I've been poking around with R graphical parameters trying to make my plots look a little more professional (e.g., las=1
, bty="n"
usually help). Started playing with tikzDevice
, which was a huge improvement in my mind. It's amazing how much better things look when the font sizes and styles in the figure match those of the surrounding document.
I would like to add several effects to my plots and am interested in methods of doing so in a reproducible fashion. I realize that these might be considered "chart junk," but I find that in my field adding them is helpful to have output be considered professional.
Specifically, I would like to produce any or all of the following effects:
Code, references to appropriate packages, or outlines of strategies for accomplishing these effects would be helpful. Thank you.

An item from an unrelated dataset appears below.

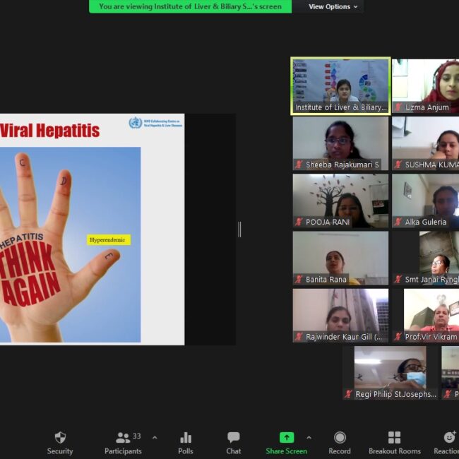
Task: Open the Participants panel
Action: pyautogui.click(x=124, y=438)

I couldn't help myself: used this picture and adapted this example from Paul Murrell. People who want do this sort of thing might find this link from the R wiki useful as well, although it's a little older and doesn't take advantage of the new(ish) raster capabilities. This post is an example of putting ggplot
graphics in a rounded-corner frame of sorts.
edit: lots of help from Baptiste.
library(png)
library(grid)
imgfile <- "http://upload.wikimedia.org/wikipedia/commons/e/e1/Tie-dye.png"
download.file(imgfile,dest="tiedye.png")
r <- readPNG("tiedye.png")
rmat <- matrix(rgb(r[,,1],r[,,2],r[,,3],alpha=0.4),
nrow=dim(r)[1])
Function for shadowed points:
shadow.points <- function(x, y, size=unit(1, "char"), default.units="native", ...) {
if(!is.unit(x)) {x <- unit(x, default.units) }
if(!is.unit(y)) { y <- unit(y, default.units) }
grid::grid.points(x+0.2*size, y-0.2*size, size=size, gp=gpar(col="black"), pch=20)
grid::grid.points(x, y, size=size, default.units=default.units, ...)
}
Set up mask based on grid.roundrect
:
png("mask.png",width=ncol(r), height=nrow(r), res=1)
grid.roundrect(gp=gpar(fill="black"))
dev.off()
m <- readPNG("mask.png", native=FALSE)
mask <- matrix(rgb(m[,,1],m[,,2],m[,,3]),
nrow=dim(m)[1])
rmat[mask == "#FFFFFF"] <- "#FFFFFF"
(Watch out, I think there is some variation in the support for per-pixel variation in transparency across platforms (e.g. this may not work on Windows??)) warning: there may be artifacts across other platforms, too -- the background didn't show up on a PNG, I had to export as PDF ...
grid.newpage()
pushViewport(plotViewport(),
viewport(xscale=c(0, 10), yscale=c(0, 10)))
grid.raster(rmat,x=unit(0,"native"),y=unit(0,"native"),
width=1,height=1,just=c(0,0))
grid.roundrect() ## frame
grid.xaxis(at=seq(2,8,by=2)) ## axes -- shorter to avoid going beyond end of frame
grid.yaxis(at=seq(2,8,by=2))
shadow.points(x=rnorm(10,mean=5),y=rnorm(10,mean=5),pch=20,
gp=gpar(col="cyan"))
You can make shadow lines by drawing several lines at an offset from the line generating the shadow. Start with a wide line (lwd=30, say) drawn in a pale grey (gray(1)) and then draw thinner lines coloured down to gray(.5). There's one shadow.
package:grid has a function for rounded rectangles. Or you can draw them in base graphics using segment and line and a bit of ancient greek geometry.
Psychedelic backgrounds can be splatted onto a base graphics canvas using 'image'. Generate the image using the 'raster' package in whatever resolution you like.
You could also use a package called something like RGoogleVis to interface with Google's charting, or export to JSON, and use something like D3 to do enterprise interactive graphics:
http://mbostock.github.com/d3/ex/
Or just load the darn data into Excel already.